*** Opening of TEXT SECTION ***

Appreciate everyone's replies but particularly the thoughtfulness and perspective of this last reply, Penny. Not your first rodeo I can tell :)

I think you made very good points, and that is that it is difficult to protect from the other parent, how many cases of rehabilitated parents do we see that end up receiving parenting time down the road after living very detrimental lives? So I get it. But yes, at least the recording should be helpful as a deterrent from further pressure to do as she says or else court threats.

It appears she did unblock me since I have our child. Yes, I'll likely use BIFF (always forget) and will also start using Talking Parents again. So I'll just send her a very brief text and say "hey check your TP for some updates and pictures".


Penny Lane

#8
Quote from: cgr68311 on January 12, 2021, 12:10:28 PM
Not your first rodeo I can tell :)

Every piece of advice I share on here is the result of hard-fought experience, often doing the wrong thing over and over until we found a better strategy, plus a very good therapist. I hope others can learn from our mistakes and sometimes successes!

What you are facing right now is something that probably every parent on this board has had to reckon with: Setting boundaries vs working with the PD (when they only want to work with you on their terms).

Is it better for everyone that you subject yourself to her lateness, rudeness and general bad behavior, and in exchange you get the opportunity to work with her to see your son more often when she can't handle it? Or do you sent boundaries for your own mental health, making yourself a better parent but likely leading the PD to close off information to you?

FWIW, DH leans heavily on the side of boundaries, although my stepkids are much older and he spoke to their mom much more regularly early on. We both feel that getting enmeshed in her drama makes us worse parents when the kids are here. And even when DH was more involved in what she's doing at her house, it didn't feel like he was actually able to effect positive change at BM's house. It felt like she was bringing him down a lot more than he was lifting her up.

So now they essentially parallel parent, and it means that she won't really let him help her out when she's struggling like your ex does. But it also means that when the kids are with us, we are truly focusing on the kids, not worrying about DH replying to 1000 angry messages from their mom or counteracting other damage from her.

Everyone ends up finding their own balance here. Some people make it work to have more interaction with the ex than DH does. My only suggestion is to be purposeful about looking for a balance that gets you the most benefit - and don't discount the benefit of peace!

Rose1

Its very difficult,  exbpdh was an absent parent but used every opportunity when he had the kids to get at me in some way.  With lots of parental alienation thrown in.
Because they weren't in the pd influence all the time my kids saw through it. It made them angry too.

In my case if there was something like very late drop-off I made sure I wasn't home after a certain time to allow for traffic etc. His meant he had to deal with it,  be late for his appointment,  make sure the kids ate etc.

I found that when it disadvantaged him I did not get much repeat behavior.  He did however instead up the pa, and the smear campaigns.  So there was always something because to him I deserved to be punished and it was never about the kids.

I found that setting boundaries worked better than anything else. But fortunately because he rarely saw the kids I didn't have to try and do it every week. I can't imagine that would have worked too well because he would have escalated.

*** Close of TEXT SECTION ***

▶ [TASK REQUIREMENTS]
A: Summarize the co-parenting thread in two sentences.
B: Reproduce the part of the co-parenting thread starting with "It appears she" and going on through "on their terms).".
C: For each statement, say yes or no according to the co-parenting thread, and quote the words that decide it. (i) The first poster plans to stop using Talking Parents. (ii) Penny Lane says DH leans heavily toward boundaries. (iii) Rose1's ex saw the kids every week.
You will not need the collected data.

*** Opening of SUPPLIED RECORDS ***

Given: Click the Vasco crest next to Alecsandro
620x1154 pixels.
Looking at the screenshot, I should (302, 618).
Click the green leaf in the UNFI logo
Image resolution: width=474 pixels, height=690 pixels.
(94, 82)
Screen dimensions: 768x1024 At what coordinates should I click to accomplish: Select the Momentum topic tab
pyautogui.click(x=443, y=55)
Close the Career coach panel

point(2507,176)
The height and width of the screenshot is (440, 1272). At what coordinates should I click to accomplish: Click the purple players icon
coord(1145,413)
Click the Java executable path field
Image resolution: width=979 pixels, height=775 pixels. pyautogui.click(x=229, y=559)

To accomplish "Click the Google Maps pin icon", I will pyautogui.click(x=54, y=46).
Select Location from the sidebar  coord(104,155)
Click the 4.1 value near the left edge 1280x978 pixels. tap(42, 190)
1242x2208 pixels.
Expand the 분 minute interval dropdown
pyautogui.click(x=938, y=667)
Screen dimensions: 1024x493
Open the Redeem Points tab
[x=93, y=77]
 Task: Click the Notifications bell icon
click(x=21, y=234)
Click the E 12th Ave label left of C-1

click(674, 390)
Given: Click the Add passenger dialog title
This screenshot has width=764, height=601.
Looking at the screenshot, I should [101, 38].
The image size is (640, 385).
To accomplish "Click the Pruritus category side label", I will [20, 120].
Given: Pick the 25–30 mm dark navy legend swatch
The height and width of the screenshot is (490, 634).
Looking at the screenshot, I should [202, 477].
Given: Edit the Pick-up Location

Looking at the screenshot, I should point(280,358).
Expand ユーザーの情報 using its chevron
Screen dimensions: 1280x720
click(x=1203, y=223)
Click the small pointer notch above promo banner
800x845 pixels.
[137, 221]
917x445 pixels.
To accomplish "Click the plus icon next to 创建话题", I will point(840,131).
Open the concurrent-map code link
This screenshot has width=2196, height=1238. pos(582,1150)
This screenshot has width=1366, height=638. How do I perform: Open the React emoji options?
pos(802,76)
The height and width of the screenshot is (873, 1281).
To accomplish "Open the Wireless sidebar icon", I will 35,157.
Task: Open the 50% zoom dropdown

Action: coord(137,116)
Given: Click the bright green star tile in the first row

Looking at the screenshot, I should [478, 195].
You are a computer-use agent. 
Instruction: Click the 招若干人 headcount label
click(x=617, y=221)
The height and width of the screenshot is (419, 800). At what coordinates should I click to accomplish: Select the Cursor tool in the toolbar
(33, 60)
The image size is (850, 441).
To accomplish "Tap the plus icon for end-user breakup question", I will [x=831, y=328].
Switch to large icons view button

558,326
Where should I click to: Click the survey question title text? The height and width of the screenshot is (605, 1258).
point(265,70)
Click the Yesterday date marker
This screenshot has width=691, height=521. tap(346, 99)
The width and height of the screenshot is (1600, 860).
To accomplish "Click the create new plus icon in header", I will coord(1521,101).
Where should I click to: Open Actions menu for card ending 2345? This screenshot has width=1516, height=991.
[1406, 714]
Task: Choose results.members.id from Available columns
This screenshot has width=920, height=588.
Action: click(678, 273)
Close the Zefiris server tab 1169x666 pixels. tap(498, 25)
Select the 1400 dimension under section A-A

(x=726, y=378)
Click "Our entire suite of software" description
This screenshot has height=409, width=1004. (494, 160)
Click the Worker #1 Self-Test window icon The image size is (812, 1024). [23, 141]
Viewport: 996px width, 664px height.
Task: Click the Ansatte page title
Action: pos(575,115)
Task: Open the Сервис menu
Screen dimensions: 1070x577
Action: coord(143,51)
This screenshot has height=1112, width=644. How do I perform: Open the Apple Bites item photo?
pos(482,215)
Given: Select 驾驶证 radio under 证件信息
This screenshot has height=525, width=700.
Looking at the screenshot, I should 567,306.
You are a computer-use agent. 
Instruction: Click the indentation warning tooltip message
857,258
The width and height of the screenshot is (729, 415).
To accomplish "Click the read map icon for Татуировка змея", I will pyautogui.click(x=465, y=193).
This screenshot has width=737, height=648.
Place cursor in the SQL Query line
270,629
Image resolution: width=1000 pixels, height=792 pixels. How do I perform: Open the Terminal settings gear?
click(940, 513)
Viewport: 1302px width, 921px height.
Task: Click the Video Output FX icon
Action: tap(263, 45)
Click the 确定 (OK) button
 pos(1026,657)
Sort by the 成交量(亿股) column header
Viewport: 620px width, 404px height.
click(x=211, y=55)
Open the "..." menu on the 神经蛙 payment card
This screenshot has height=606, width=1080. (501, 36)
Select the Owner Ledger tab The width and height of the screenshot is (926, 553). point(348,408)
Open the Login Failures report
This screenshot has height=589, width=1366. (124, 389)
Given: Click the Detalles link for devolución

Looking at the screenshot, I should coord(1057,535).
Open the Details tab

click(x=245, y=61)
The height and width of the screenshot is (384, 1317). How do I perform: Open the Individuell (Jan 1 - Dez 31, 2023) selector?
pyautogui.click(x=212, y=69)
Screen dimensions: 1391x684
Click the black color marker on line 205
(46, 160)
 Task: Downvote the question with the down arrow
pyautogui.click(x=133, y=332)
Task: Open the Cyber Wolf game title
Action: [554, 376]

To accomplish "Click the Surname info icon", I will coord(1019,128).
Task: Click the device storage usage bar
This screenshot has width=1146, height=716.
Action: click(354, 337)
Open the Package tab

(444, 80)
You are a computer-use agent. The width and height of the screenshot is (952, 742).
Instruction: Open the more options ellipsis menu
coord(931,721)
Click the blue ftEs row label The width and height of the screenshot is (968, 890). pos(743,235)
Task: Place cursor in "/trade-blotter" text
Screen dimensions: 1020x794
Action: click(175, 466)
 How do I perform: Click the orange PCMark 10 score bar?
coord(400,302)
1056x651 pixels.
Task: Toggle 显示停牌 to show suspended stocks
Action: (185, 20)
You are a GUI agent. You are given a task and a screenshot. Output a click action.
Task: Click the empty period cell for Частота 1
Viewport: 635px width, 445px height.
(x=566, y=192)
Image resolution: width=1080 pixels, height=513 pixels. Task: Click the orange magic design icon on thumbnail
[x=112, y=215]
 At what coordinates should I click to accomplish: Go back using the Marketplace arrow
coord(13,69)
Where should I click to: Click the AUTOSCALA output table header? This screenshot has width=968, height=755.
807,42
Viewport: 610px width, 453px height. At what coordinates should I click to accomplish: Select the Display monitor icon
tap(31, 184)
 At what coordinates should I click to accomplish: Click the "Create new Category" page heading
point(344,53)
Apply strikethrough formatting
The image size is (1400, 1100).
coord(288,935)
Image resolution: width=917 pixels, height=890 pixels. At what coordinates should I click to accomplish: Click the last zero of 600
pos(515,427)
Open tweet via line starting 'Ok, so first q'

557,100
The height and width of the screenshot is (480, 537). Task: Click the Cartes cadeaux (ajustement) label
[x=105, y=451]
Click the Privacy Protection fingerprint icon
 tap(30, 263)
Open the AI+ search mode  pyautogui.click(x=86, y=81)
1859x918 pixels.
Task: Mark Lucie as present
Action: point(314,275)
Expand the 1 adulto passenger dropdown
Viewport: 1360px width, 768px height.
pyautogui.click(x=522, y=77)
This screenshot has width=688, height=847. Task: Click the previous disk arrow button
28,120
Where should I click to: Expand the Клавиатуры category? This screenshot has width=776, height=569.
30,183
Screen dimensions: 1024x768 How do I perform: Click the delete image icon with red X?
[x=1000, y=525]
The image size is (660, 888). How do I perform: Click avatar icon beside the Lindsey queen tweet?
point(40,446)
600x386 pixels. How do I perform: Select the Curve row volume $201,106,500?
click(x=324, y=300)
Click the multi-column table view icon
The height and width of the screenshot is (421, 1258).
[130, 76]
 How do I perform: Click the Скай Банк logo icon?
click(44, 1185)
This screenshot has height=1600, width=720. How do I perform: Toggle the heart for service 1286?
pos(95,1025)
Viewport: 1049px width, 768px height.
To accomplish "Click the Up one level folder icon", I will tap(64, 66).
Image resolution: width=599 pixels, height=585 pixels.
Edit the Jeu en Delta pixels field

*** Close of SUPPLIED RECORDS ***

▶ [SOLUTION SET]
A: The first poster, whose ex has unblocked them, plans to use BIFF and return to Talking Parents, while Penny Lane frames the choice as setting boundaries versus working with the PD on her terms and notes that DH and the stepkids' mother now essentially parallel parent. Rose1 describes an ex who answered boundaries by escalating alienation and smear campaigns, yet concludes that setting boundaries worked better than anything else.

B:
It appears she did unblock me since I have our child. Yes, I'll likely use BIFF (always forget) and will also start using Talking Parents again. So I'll just send her a very brief text and say "hey check your TP for some updates and pictures".


Penny Lane

#8
Quote from: cgr68311 on January 12, 2021, 12:10:28 PM
Not your first rodeo I can tell :)

Every piece of advice I share on here is the result of hard-fought experience, often doing the wrong thing over and over until we found a better strategy, plus a very good therapist. I hope others can learn from our mistakes and sometimes successes!

What you are facing right now is something that probably every parent on this board has had to reckon with: Setting boundaries vs working with the PD (when they only want to work with you on their terms).

C:
(i) No: "will also start using Talking Parents again."
(ii) Yes: "DH leans heavily on the side of boundaries."
(iii) No: "because he rarely saw the kids I didn't have to try and do it every week."